Mr McGrath met members of the troika mission in Dublin this week and said they made “crystal clear” their position on the incoming tax.
“We went at them very directly on that question. I wanted to get absolute clarity. They made it crystal clear all measures set out in the memorandum of understanding are open to being replaced with good-quality alternatives that meet the targets,” Mr McGrath said. “I explicitly asked them would that apply to property tax and they said yes.
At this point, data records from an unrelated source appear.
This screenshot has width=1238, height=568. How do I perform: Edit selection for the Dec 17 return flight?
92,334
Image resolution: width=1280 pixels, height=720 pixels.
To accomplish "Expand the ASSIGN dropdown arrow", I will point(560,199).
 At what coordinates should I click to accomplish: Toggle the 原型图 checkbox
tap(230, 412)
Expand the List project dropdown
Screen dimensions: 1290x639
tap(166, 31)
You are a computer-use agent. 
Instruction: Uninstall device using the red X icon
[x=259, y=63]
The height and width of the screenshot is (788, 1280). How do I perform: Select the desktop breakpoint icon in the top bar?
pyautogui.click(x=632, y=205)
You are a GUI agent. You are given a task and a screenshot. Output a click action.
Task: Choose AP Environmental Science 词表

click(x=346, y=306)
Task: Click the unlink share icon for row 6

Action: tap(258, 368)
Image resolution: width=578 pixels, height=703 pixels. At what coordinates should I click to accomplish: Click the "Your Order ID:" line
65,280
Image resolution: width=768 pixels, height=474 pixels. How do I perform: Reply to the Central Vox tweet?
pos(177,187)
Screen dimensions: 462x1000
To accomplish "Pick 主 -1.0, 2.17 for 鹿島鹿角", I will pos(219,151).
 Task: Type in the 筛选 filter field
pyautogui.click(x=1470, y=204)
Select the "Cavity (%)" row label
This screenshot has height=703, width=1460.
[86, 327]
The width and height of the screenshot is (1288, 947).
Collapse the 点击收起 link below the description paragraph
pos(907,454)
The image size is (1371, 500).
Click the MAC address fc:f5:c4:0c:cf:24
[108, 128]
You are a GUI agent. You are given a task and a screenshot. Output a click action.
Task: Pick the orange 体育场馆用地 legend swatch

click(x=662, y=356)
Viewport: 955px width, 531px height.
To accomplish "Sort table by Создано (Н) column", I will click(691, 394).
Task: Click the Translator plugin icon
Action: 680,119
They are not wedded to a property tax.”
Mr McGrath said the mission placed an emphasis on ensuring that burden-sharing was fair and that the most vulnerable members of society were protected, but he did not recall any direct reference to older people.
Fianna Fáil has opposed the incoming levy as unfair and argued that the proposal is the wrong plan at the wrong time.
Asked about the matter yesterday, Minister for Finance Michael Noonan would only say a property tax would be introduced, the Revenue Commissioners would collect it and details would be announced in the budget.
An IMF spokeswoman said the organisation’s policy was to update the press at the conclusion of a mission.